Optimizing Exercise for Longevity
The following guidelines are for exercising to maximize health and longevity:
Walk fast for an hour every day. The goal of walking for an hour a day can easily be achieved. For example, pick a coffee shop or restaurant fifteen minutes from your work and make a point of going there twice a day. It can also be achieved on the weekend by walking when you would normally drive. Every year, I take my USC students from Los Angeles to Genoa, Italy, for three weeks. On the first day, we do a walking tour of the city. I then urge them to continue walking everywhere for the duration of the trip. By the end of the course, they are used to walking around the city and realize that they enjoy it and feel better in general.
Ride, run, or swim thirty to forty minutes every other day, plus two hours on the weekend. The best way to achieve this goal is to have both a stationary bike and a road bike. When you can, ride outside; when you can’t, use the exercise bike in high gear (use a bike that provides the option of high magnetic resistance, which makes it hard to pedal—as if you were going uphill). After ten minutes, you should be sweating. If you ride on the street, go uphill for at least ten to fifteen minutes. Do this for about forty minutes every other day and for two hours on the weekend.
Bicycling may be healthier than running because it minimizes stress on the joints. However, a long-term study showed that long-distance running among healthy older adults was not associated with osteoarthritis, so an injury caused by long-distance running may be less common than we would expect. In fact, another study that followed 74,752 runners for seven years concluded that running reduced both weight and the risk of osteoarthritis.

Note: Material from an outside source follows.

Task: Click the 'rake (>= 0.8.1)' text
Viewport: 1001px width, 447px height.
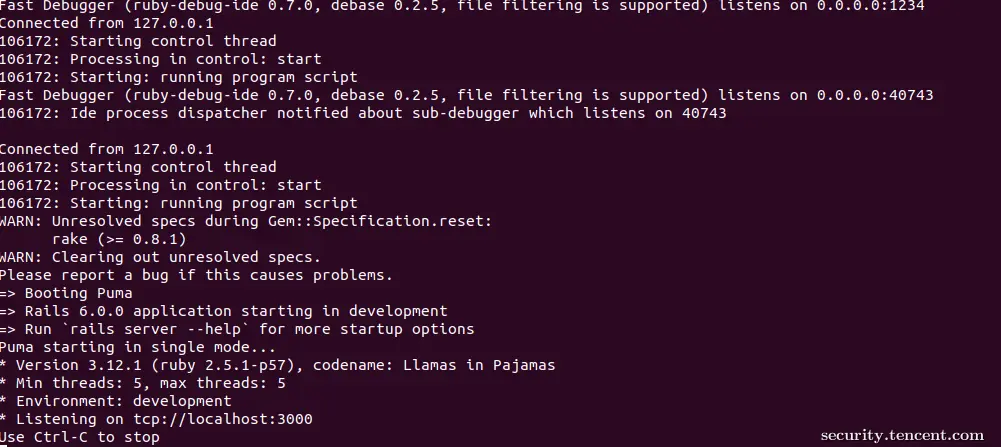Action: click(x=119, y=239)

Following one pillar of longevity (studies of complex systems), we could conclude that bicycling is preferable to running. But following another pillar (epidemiology), running would appear to be equally good. Its beneficial effects, however, may change over time and may vary in individuals who are injured, have joint damage, and continue to run. Thus, I would recommend a bicycle as a first choice, but running is also fine if the limits described below are followed. Swimming is another excellent form of exercise, although its beneficial effects on longevity have received less scrutiny than those of running.

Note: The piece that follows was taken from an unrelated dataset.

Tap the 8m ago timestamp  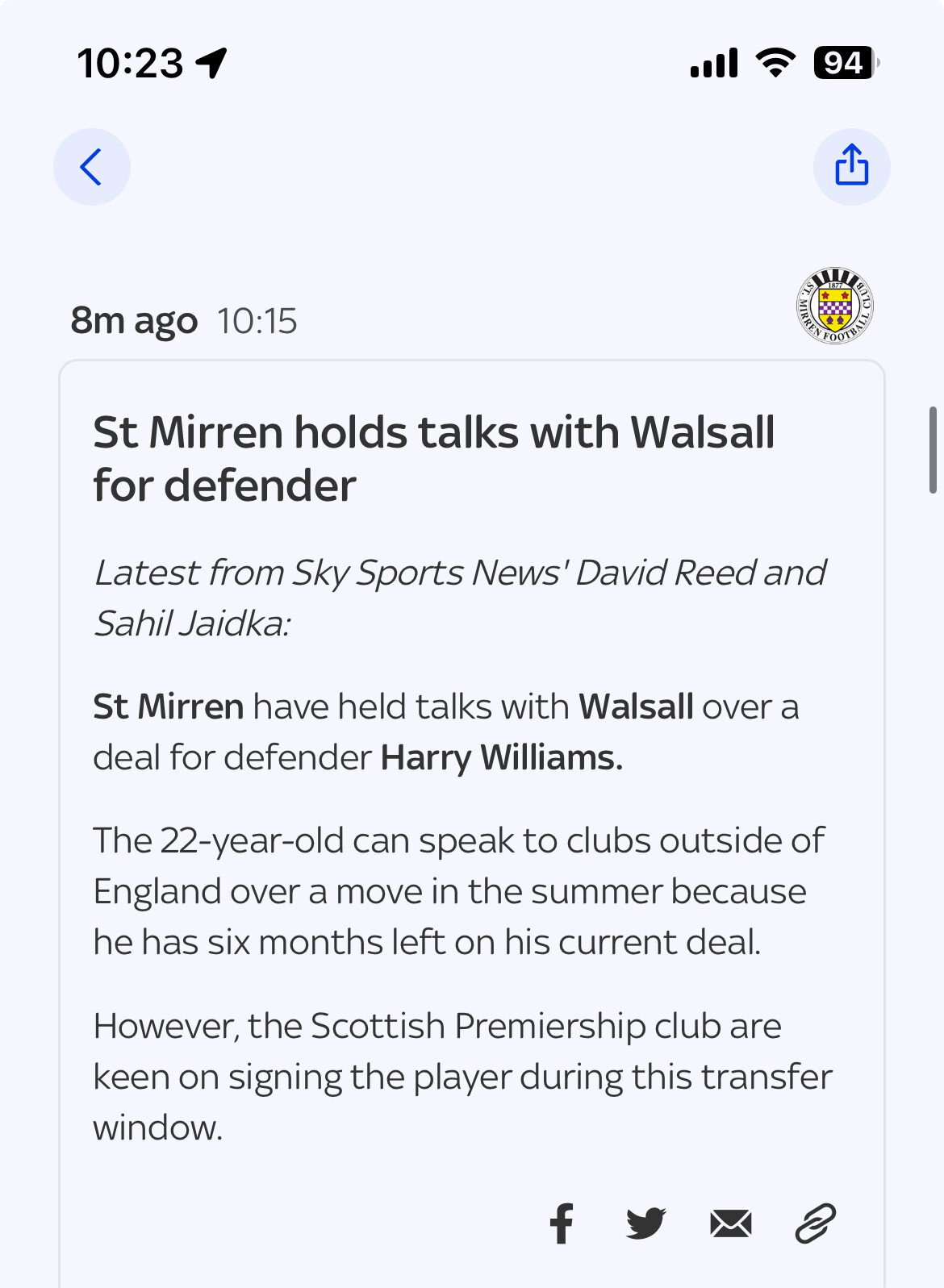pos(134,321)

Use your muscles. Humans evolved as a species that walks, runs, climbs trees and hills, and uses a variety of muscles all the time. Now people use elevators and escalators instead of stairs, drive instead of walk, use dishwashers and washing machines instead of washing dishes and clothes by hand, buy food instead of growing it, and hire people to do even minor repair work around the house instead of fixing things ourselves.
Every muscle of the body needs to be used frequently, because muscles grow and maintain or gain strength only in response to being challenged. Climbing six flights of stairs rapidly can cause leg pain, especially if you haven’t done it in a long time. That pain is evidence of minor injury to your muscles. In the presence of sufficient amounts of proteins, muscle injury leads to the activation of “muscle satellite cells” and, eventually, to muscle growth. Muscles can be slightly injured and rebuilt by doing simple everyday tasks that are challenging. Of course, minor injury can turn into major injury if the burden in weight-bearing exercise is too high or if you keep reinjuring already inflamed muscle or cartilage. Muscle training must be balanced to avoid both acute injuries and the slow, chronic damage that comes with ignoring pain and continuing to put stress on an injured joint.